新崎千恵は笑わない
べよべよ
第1話 永劫回帰
四時間目——保健の授業。
「えー、赤ちゃんは、コウノトリさんが・・・・・・、えー、セックスすると生まれます」
教壇に立つ女性は、ひどく眠そうに言い放った。
深井ねむみ。
保健体育の教師であり、このクラスの担任でもある彼女は、いつも眠そうなおねえさんだ。
一言で言うならば——自分にとびきり甘く、他人にも甘い、周りをダメにする天才。
「はい、次、教科書40ページをめくったりめくらなかったりしてください。どっちでもいいです」
・・・・・・いい加減すぎる。しかし、クラスの誰も聞いてはいない。高二の冬、進学校のこのクラスの生徒は皆、他の受験科目を隠れて勉強している。
いつも通りにテキトーな教師の、テキトーな授業を、テキトーに聞き流す。
すると、ひそひそ話が後ろの席から聞こえてきた。
「最近、ここら辺でキチガイが増えてるんだって」
「えー、まじ? こわ・・・・・・」
この噂は、一ヶ月ほど前から流れ始めた。埼玉県の片田舎にあるこの高校の周りで、頭のおかしい人が増えているという。

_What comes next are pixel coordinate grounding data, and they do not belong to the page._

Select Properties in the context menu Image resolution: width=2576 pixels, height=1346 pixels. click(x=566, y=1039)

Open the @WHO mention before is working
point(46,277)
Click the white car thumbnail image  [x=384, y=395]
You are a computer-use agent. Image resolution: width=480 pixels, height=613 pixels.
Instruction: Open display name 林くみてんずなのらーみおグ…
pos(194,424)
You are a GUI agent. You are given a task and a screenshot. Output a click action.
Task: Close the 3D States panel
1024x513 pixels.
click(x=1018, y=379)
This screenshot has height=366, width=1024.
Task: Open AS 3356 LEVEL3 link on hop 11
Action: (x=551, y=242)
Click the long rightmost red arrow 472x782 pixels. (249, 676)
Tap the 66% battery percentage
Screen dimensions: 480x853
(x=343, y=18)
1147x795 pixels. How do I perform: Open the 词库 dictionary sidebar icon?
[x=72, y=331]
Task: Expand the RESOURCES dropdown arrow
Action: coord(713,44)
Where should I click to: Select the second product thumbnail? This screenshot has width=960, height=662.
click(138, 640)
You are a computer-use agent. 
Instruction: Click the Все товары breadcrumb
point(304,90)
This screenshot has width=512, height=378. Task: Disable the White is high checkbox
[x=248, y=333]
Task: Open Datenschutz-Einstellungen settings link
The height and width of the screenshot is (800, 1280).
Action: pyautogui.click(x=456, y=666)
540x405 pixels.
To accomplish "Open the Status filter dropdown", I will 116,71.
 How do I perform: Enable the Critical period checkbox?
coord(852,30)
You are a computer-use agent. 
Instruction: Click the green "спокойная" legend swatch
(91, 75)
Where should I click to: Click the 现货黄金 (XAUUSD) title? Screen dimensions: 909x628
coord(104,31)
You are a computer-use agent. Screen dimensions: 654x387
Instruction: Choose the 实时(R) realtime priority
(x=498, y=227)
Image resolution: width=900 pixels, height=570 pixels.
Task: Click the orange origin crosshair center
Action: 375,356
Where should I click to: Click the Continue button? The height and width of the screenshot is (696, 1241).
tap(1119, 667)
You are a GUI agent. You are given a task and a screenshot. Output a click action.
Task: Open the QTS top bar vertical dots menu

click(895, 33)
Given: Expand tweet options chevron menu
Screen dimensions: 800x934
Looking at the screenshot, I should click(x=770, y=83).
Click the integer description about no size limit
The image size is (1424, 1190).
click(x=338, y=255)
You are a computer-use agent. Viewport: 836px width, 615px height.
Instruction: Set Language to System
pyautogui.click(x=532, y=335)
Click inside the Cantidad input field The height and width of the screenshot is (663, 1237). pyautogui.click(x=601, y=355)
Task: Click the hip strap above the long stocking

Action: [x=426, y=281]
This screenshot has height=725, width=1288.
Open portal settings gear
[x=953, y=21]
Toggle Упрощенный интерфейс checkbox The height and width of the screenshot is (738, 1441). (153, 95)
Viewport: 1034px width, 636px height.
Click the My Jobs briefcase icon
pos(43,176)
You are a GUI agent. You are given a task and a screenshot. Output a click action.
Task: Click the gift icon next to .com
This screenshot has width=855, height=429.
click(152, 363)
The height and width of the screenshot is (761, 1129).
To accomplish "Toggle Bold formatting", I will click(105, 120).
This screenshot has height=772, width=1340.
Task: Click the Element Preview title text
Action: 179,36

しかし、あくまでも噂だ。登校が禁止されているわけでもない。
火の無い所に煙は立たないが、根が無くとも花は咲く。
日常は、何も変わらない。
ただひたすらに、繰り返す。
永劫回帰。
——その時。
私の肩が、トントン、と叩かれた。
顔を上げると、こちらを見下ろす深井先生。目元のひどいくまを除けば美人な顔が、少しムッとしているように見える。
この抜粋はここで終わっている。